**THE REQUEST:**
Continue the passage below on branding lessons from the U.S. auto industry, starting right after its last sentence.

**PASSAGE TO READ:**

Product Description
About Branding Iron: Branding Lessons
from the Meltdown of the U.S. Auto Industry Toyota will soon displace
General Motors as the world’s largest automaker. Since 2000, GM’s market
cap fell from $66 billion to $15 billion. In 1980 GM sold 45 of every
100 cars that rolled out of showrooms in the U.S. It now sells 26. By
any yardstick, that is a crisis. The root cause of this financial
cataclysm mystifies many of the players in the industry. But the numbers
tell a clear story. The headlines offer a simplistic interpretation.
They say that legacy costs, poor cost control, ill-advised investments
in other automakers and in undistinguished products—all of which are
serious issues—caused the trouble.

That’s wrong. Or, worse, incomplete and myopic—the same kind of myopia that created the problem in the first place. Like many a crisis, this one has been brewing for decades. And the cost-cutting quick fixes proposed by many industry “experts” won’t solve it. Why not? Because it’s not the root cause. What is killing US automakers is their inability to attract growing numbers of customers to its numerous brands, many of which seem almost irrelevant today. In a few words: bad brand management. (“Iron,” if you’re wondering, is what the auto industry calls its products.) What makes a world-class brand? The authors describe great brands as “a promise wrapped in an experience.” The best brands make a strong, clear commitment to stand for something, to do it better than anyone else, and orchestrate the entire ownership experience. This requires a level of courage beyond most executives. With wit and humor, Branding Iron uses lessons from the car business to guide readers in every business on a quest to build a world-beating brand that leaves a real mark, one made the old-fashioned way—burned in with a red hot iron. The authors do the tough analysis and ask tough questions that most Boards of Directors should be asking, and they give even tougher answers.
My Notes from Branding Iron
Consumers admire and gravitate to companies that display a compelling vision—a vision executed in a way that differentiates them in the marketplace. Companies without vision fade into the clutter of the marketplace.
By establishing who you are and defining what you stand for and whom you serve, you implicitly—or explicitly—say who you aren’t, what you don’t stand for, and whom you won’t serve.
Corporate Me-Tooism. Monkey see, monkey do. Copycatting will get you exactly what you’ve earned: a cloak of invisibility.
What drives the rush to mediocrity? Is it that everyone want to desperately be loved by everyone? To be popular? Exactly.
Defining one’s market area is difficult because it is the first step in paring down your potential market. You must decide your place in the market, select your target customer, and be willing to forego all the others. Give yourself permission to exclude whole segments of the market and concentrate on where you want to be strong.
How will you deliver on your brand promise? How will your customers experience your difference? Through your product? Through your culture? Through your retail channel? Through your brand? Which characteristics of those segments need to be superior in order to support your main focus?
One of the strengths of your culture must be unwavering support for your brand’s differentiation. Does the vision of the brand permeate all the thinking done by the people who work in the organization? Do they get it? Do they dream it? Do they taste it? Do they hold each other accountable for making the brand live up to the vision? More important, do they evangelistically sell it?
Branding is:
Brand Definition: A brand is a promise wrapped in an experience—a consistent promise wrapped in a consistent experience.
It is imperative that you understand how your message is heard. A great way to bring clarity to your communication is to start with a promise that permeates everything you do.

**DATASET EXCERPTS:**
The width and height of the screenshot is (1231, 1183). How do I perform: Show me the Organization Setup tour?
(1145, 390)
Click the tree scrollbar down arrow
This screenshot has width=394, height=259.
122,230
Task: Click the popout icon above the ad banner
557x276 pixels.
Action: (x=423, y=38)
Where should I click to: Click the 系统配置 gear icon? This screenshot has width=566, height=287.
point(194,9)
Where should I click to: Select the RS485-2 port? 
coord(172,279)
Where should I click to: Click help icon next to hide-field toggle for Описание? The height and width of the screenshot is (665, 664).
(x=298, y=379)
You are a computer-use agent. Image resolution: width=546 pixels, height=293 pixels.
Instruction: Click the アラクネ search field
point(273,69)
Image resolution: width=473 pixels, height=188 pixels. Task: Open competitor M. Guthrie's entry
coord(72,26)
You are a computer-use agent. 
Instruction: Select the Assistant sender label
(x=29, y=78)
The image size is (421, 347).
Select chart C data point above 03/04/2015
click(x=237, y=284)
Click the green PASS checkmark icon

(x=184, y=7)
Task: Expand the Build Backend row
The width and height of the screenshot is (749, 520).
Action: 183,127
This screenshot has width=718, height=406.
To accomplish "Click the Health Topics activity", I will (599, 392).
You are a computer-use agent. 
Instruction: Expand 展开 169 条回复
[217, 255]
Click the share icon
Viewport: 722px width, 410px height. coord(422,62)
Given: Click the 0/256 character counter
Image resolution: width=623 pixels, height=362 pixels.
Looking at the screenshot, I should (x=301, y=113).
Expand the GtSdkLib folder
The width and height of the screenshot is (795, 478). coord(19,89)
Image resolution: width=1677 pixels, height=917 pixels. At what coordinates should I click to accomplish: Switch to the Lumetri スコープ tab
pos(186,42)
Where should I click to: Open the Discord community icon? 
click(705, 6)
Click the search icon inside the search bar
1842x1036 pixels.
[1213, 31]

**REPLY TO THE EXERCISE:**
So how do you speed up the brand-building effort? Simple, you must be ruthlessly consistent. Why? For two reasons. First, to stand out, you must carve out a place in the market, and you won’t do that if you’re spewing inconsistent, every changing, all-over-the-lot messages. You will just get lost in the clutter.
Second, after you carve out your space, you must prove—prove—to your customers that you deliver what you promise.
Confusion is not a sound marketing platform. Complexity in all forms slows down communication. Your goal is to sell your products’ intrinsic value. If it takes more than a few words and phrases to describe your [offerings], you have made it unnecessarily complicated. Make it easy and simple for the customer to say yes.
The clarity of your promise can produce great strength and separation in the marketplace, but only if you communicate consistently.
In our choice-filled world of noise and nonsense, the best way to make yourself important is to say something important and say it well. Reduce what you want to say to its essence. Let that essence shine throughout all your work. Simplify everything that gets in the way of clarity.
Consistency tests your resolve to be who you say you want to be in everything you do.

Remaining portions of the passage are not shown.